When you are making plans to distribute your financial assets at the end of your life you may also be taking stock of your broader, deeper legacy as a human being. Anyone who has seen the movie It’s A Wonderful Life understands the fact that we play an integral role in the world around us. When you die you are not just erased from the picture…the entire picture changes. Death is inevitable and nothing to fear, but life is to be celebrated and chronicled so that others can benefit from the many things that you have learned along the way.
The way that you chronicle your life in celebration and sharing is by writing or recording your life story and making it part of your estate. The point is not to be self aggrandizing or didactic in this effort, but rather to share a sincere and heartfelt rendering of your life and times. Writing your autobiography is actually a selfless act that can be at once useful, instructive, entertaining, explanatory, and emotionally moving to the eventual readers while being cathartic for you as your life winds its way toward culmination.

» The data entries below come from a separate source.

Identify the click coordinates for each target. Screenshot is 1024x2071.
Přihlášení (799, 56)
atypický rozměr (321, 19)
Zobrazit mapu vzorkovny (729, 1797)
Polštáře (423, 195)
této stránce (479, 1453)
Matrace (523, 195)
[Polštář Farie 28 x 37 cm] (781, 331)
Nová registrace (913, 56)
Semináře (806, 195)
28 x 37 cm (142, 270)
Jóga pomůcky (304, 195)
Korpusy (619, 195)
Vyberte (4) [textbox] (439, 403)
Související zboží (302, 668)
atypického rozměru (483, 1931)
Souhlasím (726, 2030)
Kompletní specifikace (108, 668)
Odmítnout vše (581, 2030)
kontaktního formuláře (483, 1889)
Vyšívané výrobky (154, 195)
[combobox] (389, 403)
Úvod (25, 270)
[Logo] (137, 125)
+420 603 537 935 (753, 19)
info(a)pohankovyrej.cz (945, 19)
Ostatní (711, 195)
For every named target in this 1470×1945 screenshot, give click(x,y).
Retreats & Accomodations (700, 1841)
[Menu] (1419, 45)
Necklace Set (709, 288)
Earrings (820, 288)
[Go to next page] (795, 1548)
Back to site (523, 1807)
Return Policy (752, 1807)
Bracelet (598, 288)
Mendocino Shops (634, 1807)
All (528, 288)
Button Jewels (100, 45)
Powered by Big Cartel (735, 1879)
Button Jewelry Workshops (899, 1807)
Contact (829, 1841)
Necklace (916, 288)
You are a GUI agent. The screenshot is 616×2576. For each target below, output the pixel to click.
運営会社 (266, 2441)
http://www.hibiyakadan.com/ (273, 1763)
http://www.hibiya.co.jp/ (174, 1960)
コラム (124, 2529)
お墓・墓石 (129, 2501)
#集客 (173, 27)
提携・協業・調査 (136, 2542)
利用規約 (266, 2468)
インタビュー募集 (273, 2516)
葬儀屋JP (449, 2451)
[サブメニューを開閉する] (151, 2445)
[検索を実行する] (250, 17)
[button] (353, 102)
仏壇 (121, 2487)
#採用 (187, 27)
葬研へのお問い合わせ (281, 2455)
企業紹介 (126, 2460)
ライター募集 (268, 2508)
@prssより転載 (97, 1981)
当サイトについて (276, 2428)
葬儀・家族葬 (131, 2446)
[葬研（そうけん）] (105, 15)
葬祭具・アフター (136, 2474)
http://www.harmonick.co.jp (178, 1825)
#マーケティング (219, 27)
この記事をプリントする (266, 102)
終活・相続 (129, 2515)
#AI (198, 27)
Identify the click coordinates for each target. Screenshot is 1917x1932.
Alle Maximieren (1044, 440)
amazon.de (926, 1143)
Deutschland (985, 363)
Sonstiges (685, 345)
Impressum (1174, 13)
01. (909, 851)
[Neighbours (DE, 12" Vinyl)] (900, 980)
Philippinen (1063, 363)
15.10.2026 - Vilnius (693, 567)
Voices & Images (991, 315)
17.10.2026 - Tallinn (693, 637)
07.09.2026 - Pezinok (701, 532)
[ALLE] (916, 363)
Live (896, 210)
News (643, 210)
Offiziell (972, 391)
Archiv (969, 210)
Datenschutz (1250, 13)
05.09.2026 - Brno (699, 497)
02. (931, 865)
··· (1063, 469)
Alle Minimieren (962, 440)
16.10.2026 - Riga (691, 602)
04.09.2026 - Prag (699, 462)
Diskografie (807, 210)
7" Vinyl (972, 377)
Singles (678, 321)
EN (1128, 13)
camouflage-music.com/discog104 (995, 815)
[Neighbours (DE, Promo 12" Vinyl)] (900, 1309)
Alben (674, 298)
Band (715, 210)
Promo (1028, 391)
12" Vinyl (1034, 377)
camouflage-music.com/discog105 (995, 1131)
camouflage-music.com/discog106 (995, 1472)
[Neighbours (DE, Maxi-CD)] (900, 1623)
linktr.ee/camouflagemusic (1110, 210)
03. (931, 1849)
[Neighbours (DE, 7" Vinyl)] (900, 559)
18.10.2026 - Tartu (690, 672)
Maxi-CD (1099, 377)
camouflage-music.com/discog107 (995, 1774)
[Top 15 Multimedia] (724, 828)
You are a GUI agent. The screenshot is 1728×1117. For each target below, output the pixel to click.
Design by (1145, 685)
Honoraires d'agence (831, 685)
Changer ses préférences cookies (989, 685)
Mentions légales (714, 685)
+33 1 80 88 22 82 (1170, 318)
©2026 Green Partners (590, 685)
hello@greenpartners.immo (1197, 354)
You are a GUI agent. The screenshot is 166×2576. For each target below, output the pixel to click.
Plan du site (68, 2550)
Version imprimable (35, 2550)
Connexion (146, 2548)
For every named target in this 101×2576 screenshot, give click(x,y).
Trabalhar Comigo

We are all links between the future and the past. For example, your grandmother may have identified very strongly with her ethnic heritage, cooking in the traditional manner and keeping customs alive that she learned from her mother. You may be the only flickering ember that remains to remind succeeding generations of this family hearth. Writing your autobiography can connect your great-grandchildren with your grandmother and her mother before her, and making the effort to keep these roots intact is a worthy endeavor.
When you write your autobiography you also get the chance to provide your loved ones with the background information they need to fully understand you. And as you undertake the task, it is a sure bet that you will come away understanding yourself a lot better as well.